22. Confidentiality.
---------------
A. DST agrees that, except as provided in the last sentence of
Section 18.F. hereof, or as otherwise required by law or by
subpoena, DST will keep confidential all records of and
information in its possession relating to the Corporation and the
Fund or its shareholders or shareholder accounts and will not
disclose the same to any person except at the request or with the
consent of the Corporation or the Fund.
B. The Corporation agrees that it and each Fund will keep
confidential all financial statements and other financial records
received from DST, the terms and provisions of this Agreement,
all accountant's reports relating to DST, and all manuals,
systems and other technical information and data, not publicly
disclosed, relating to DST's operations and programs furnished to
it by DST pursuant to this Agreement and will not disclose the
same to any person except at the request or with the consent of
DST.
C. (1) The Corporation acknowledges that DST has proprietary
rights in and to the TA2000 System used to perform services
hereunder including, but not limited to the maintenance of
shareholder accounts and records, processing of related
information and generation of output, including, without
limitation any changes or modifications of the TA2000 System
and any other DST programs, data bases, supporting
documentation, or procedures (collectively "DST Confidential
Information") which the Corporation's access to the TA2000
System or computer hardware or software may permit the
Corporation or its employees or agents to become aware of or
to access and that the DST Confidential Information
constitutes confidential material and trade secrets of DST.
The Corporation agrees that it and each Fund will maintain
the confidentiality of the DST Confidential Information.
(2) The Corporation acknowledges that any unauthorized use,
misuse, disclosure or taking of DST Confidential Information
which is confidential as provided by law, or which is a
trade secret, residing or existing internal or external to a
computer, computer system, or computer network, or the
knowing and unauthorized accessing or causing to be accessed
of any computer, computer system, or computer network, may
be subject to civil liabilities and criminal penalties under
applicable state law. the Corporation will advise all of its
employees and agents and all of the employees and agents of
each Fund who have access to any DST Confidential
Information or to any computer equipment capable of
accessing DST or DST hardware or software of the foregoing.
(3) The Corporation acknowledges that disclosure of the
DST Confidential Information may give rise to an irreparable
injury to DST inadequately compensable in damages.

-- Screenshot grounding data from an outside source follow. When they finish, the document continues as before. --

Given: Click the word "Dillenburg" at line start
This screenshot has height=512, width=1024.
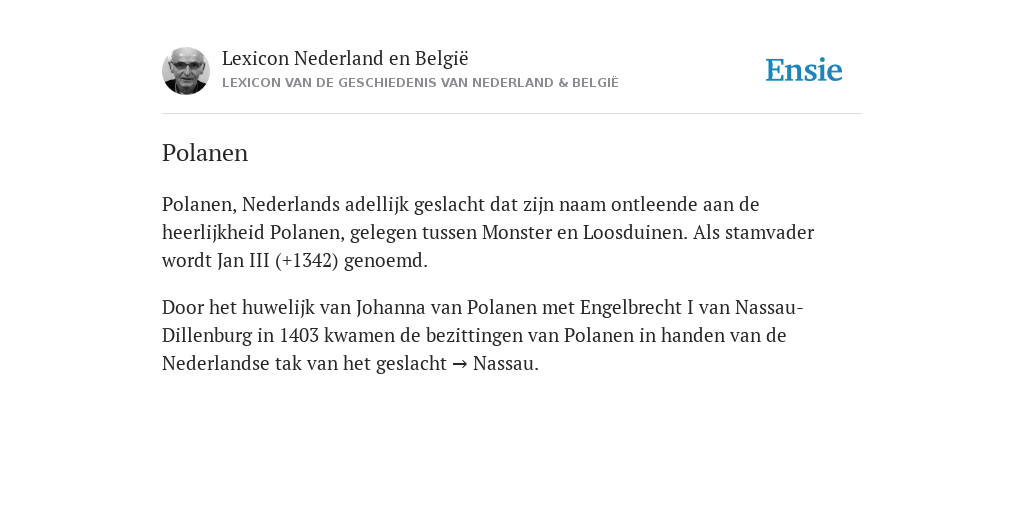Looking at the screenshot, I should (207, 336).
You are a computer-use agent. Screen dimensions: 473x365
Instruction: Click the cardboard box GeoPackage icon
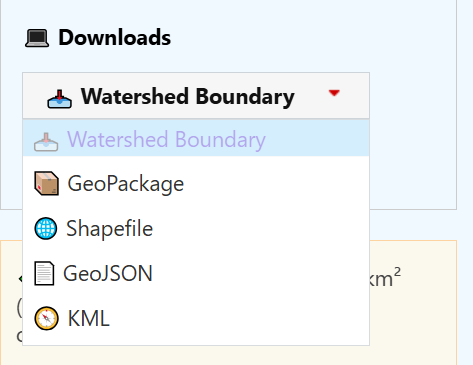click(x=47, y=183)
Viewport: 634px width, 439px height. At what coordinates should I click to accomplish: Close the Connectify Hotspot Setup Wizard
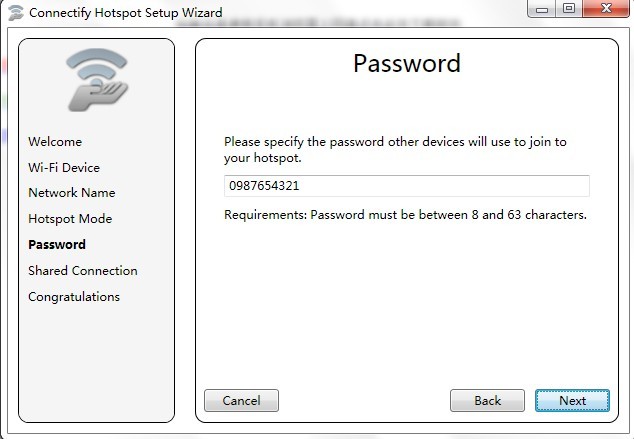coord(606,8)
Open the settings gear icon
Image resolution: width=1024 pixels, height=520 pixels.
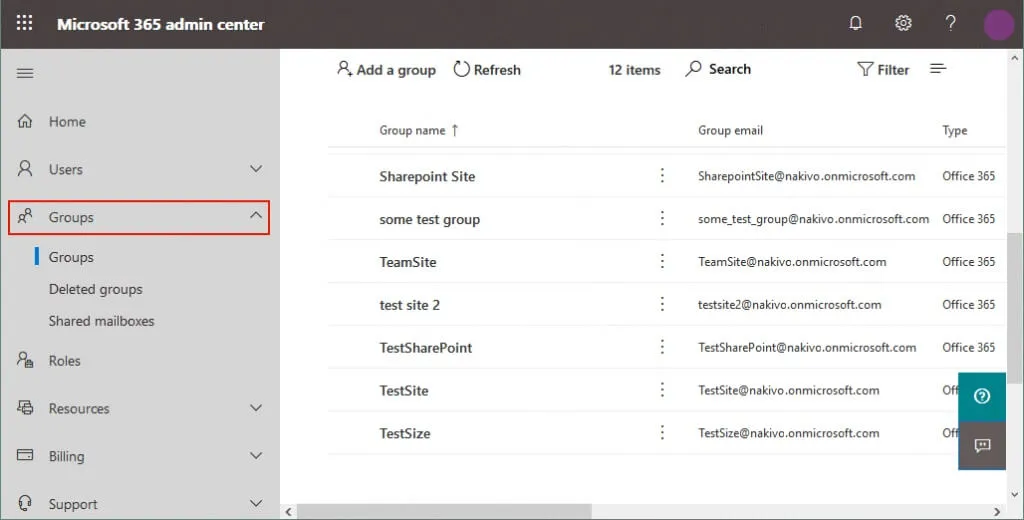pyautogui.click(x=903, y=23)
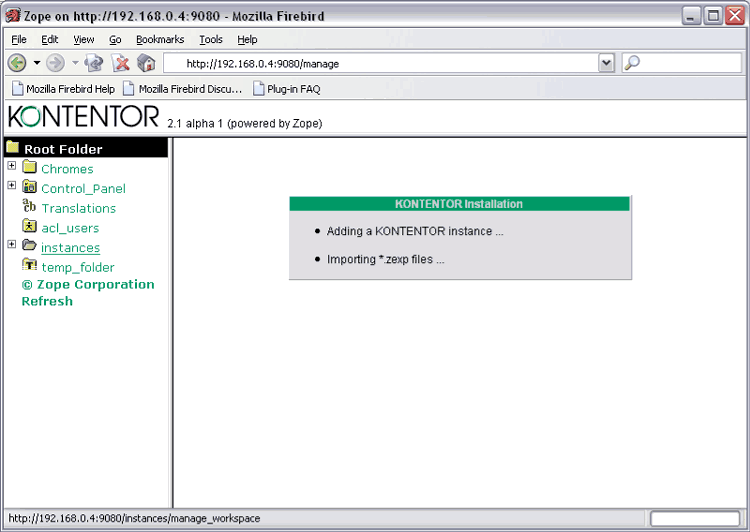Open the Bookmarks menu

[x=160, y=40]

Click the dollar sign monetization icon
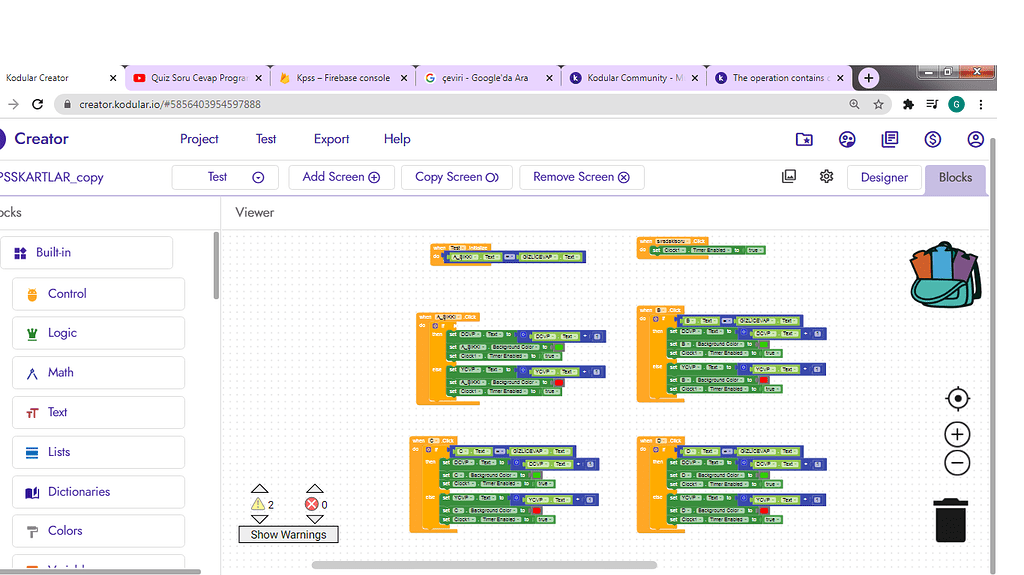click(x=932, y=140)
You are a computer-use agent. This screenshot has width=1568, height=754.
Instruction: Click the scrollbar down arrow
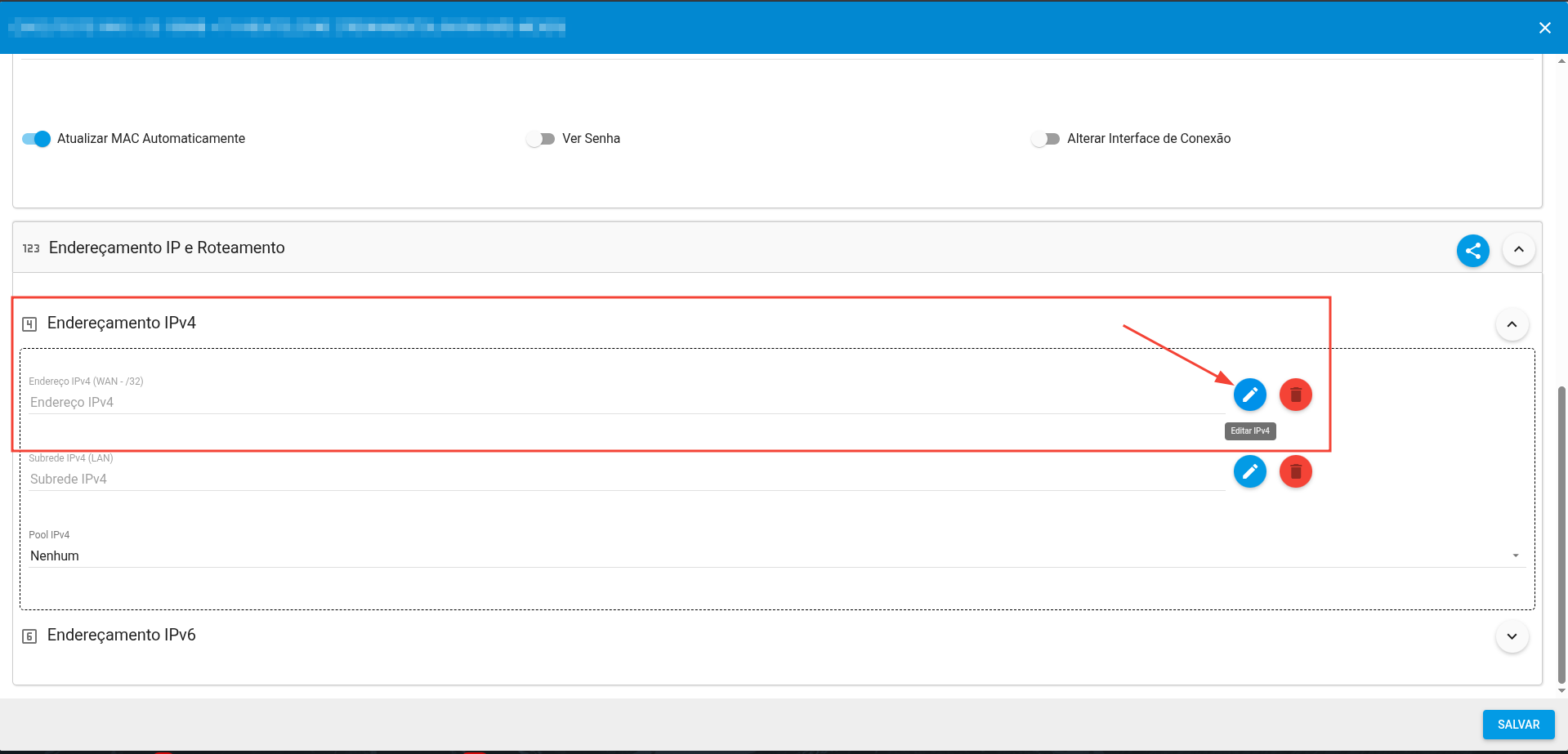[1561, 691]
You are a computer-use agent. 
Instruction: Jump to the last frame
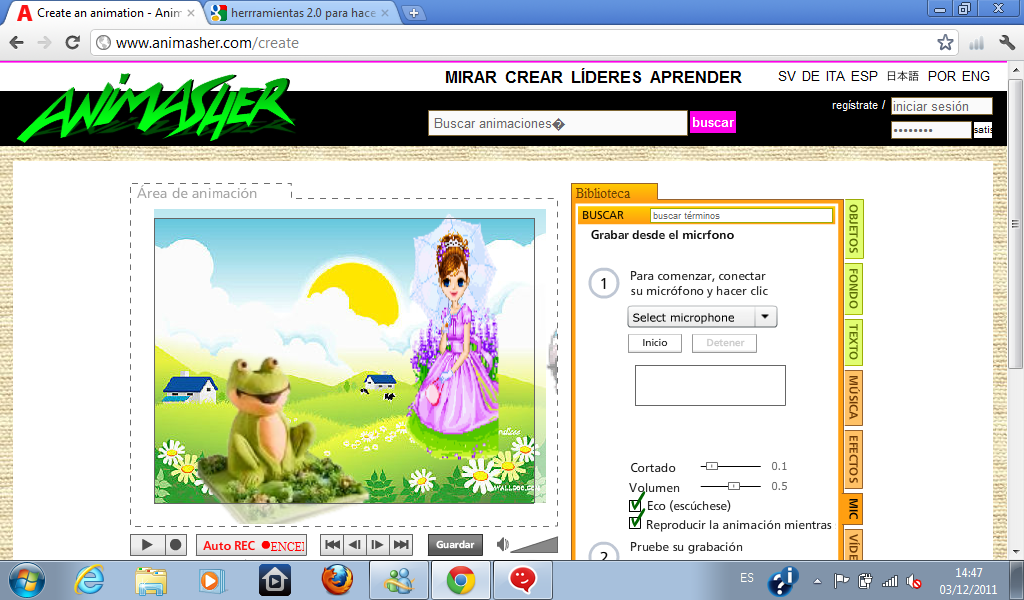pyautogui.click(x=400, y=544)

Accordingly, DST may seek (without the posting of any bond
or other security) injunctive relief against the breach of
the foregoing undertaking of confidentiality and
nondisclosure, in addition to any other legal remedies which
may be available, and the Corporation consents to the
obtaining of such injunctive relief. All of the undertakings
and obligations relating to confidentiality and
nondisclosure, whether contained in this Section or
elsewhere in this Agreement shall survive the termination or
expiration of this Agreement for a period of ten (10) years.
23. Changes and Modifications.
-------------------------
A. During the term of this Agreement DST will use on behalf of the
Corporation without additional cost all modifications,
enhancements, or changes which DST may make to the TA2000 System
in the normal course of its business and which are applicable to
functions and features offered by the Fund, unless substantially
all DST clients are charged separately for such modifications,
enhancements or changes, including, without limitation,
substantial system revisions or
modifications necessitated by changes in existing laws, rules or
regulations in which case the charges applicable to such
modifications, enhancements or changes shall be determined
according to Section 6.E. of this Agreement.
B. DST shall have the right, at any time and from time to time, to
alter and to modify any systems, programs, procedures or
facilities used or employed in performing its duties and
obligations hereunder; provided that the Corporation will be
notified as promptly as possible prior to implementation of such
alterations and modifications and that no such alteration or
modification or deletion shall materially adversely change or
affect the operations and procedures of the Corporation in using
or employing the TA2000 System or DST Facilities hereunder or the
reports to be generated by such system and facilities hereunder,
unless the Corporation is given thirty (30) days prior notice to
allow the Corporation to change its procedures and DST provides
the Corporation with revised operating procedures and controls.
C. All enhancements, improvements, changes, modifications or new
features added to the TA2000 System however developed or paid for
shall be, and shall remain, the confidential and exclusive
property of, and proprietary to, DST.
24. Subcontractors.
--------------
Nothing herein shall impose any duty upon DST in connection with or
make DST liable for the actions or omissions to act of unaffiliated
third parties such as, by way of example and not limitation, Airborne
Services, the U.S. mails, telecommunication companies, and any agents
of the Fund (including without limitation the Fund's banks -
custodian, deposit and paying banks), provided, if DST selected such
company, DST shall have exercised due care in selecting the same.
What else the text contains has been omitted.